Barracuda Networks: From Viagra to storage

closeThis article could be out of date, as it was published 1 year 2 months 27 days ago.

Storage is becoming a key component of Barracuda Networks business the company’s ANZ sales manager tells Heather Wright.

If it hadn’t been for Viagra, Barracuda Networks could well have been nothing more than an American ISP.

In fact, that’s how the company began: as an ISP. Then along came Viagra. Or more specifically, the huge volume of spam based around flogging that particular offering.

The then ISP took offence to paying to filter out all that spam, says Greg Douglas, Barracuda Networks sales manager ANZ.

So, rather than pay for the filtering, it built its own firewall appliance and Barracuda Networks, specialising in security, application delivery and data protection services, was born.

It’s a story Sydney-based Douglas clearly relishes telling and it’s one which illustrates that this company isn’t afraid to make the big changes.

The company is undergoing something of a change again, albeit on a much smaller scale, with Douglas saying storage, or more specifically back-up, has recently been outselling the company’s more traditional strongholds such as web security and firewalls.

“It’s been a real surprise for us,” says Douglas.

The company’s focus on growing its storage side was apparent in its November 2012 appointment of William ‘BJ’ Jenkins as chief executive.

Jenkins was previously president of EMC’s backup recovery systems division.

New offerings

Barracuda recently launched Copy – cloud storage which integrates with the company’s other appliances.

While there’s no financial gain for resellers, Douglas says it is a good value add for local resellers to offer.

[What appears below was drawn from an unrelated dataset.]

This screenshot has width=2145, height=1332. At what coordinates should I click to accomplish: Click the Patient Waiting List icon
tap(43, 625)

“You can snap it on to enhance the offering and make it easier to sell,” says Douglas, who dubs Copy a ‘corporate Dropbox’, with sophisticate security features.

“It’s a way resellers can help ensure customers can access and protect their data, leveraging the cloud offerings.”

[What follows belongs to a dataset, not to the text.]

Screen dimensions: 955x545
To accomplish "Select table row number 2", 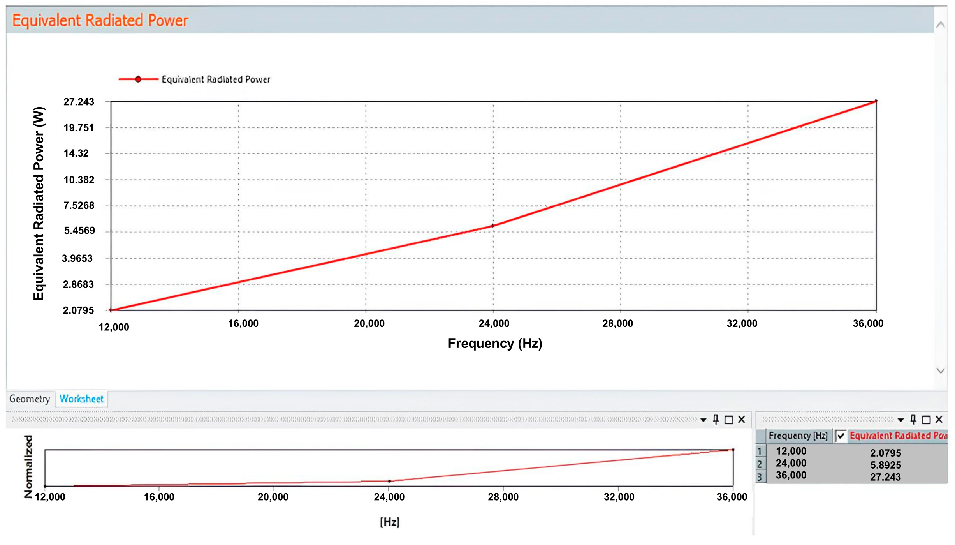I will (x=760, y=464).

In February the company also launched a new firewall ‘with a full next-generation feature set’ for small and mid-sized organisations. Again, the offering leverages the cloud for centralised management and content filtering, and ‘elasticity’.

“We’re letting the cloud do all the heavy lifting,” says Douglas.

“Customers are looking to bring security closer to infrastructure and utilise the cloud to a greater degree.”

It hasn’t all been a bed of roses however. Earlier this year Barracuda hit the news for all the wrong reasons, when it was found that backdoor accounts in some networking and security appliances, originally intended for remote
support, could have allowed hackers to gain access.

The company moved quickly to acknowledge the flaw and issue a security alert.

Meanwhile, on the local front, Barracuda bolstered its distribution late last year, with WhiteGold joining Eagle as the Kiwi distributors.

Douglas says the move brings New Zealand in line with other regions where Barracuda has two distributors, and ensures partners have choice.

The company operates on a ‘strictly partner-distributor model’, with no direct sales and all renewals referred back to the channel partners, via the distributor.

While many vendors are culling their channel to focus on those that bring them the most return, Douglas says Barracuda ‘is pretty much opening its doors to all partners’.

So much so that any reseller can order product, even if they’re not a registered partner. “And they’ll still receive a generous margin.”

Douglas says the move is driven by customer demand.

“If someone sees another business using one of our products and want it themselves, but their reseller doesn’t handle Barracuda, we don’t want to block them from a sale.”

For resellers who do become registered partners there are ‘deep discounts, deal registration, and Barracuda University training on offer, along with co-operative funding intiatives for things like marketing and trade shows.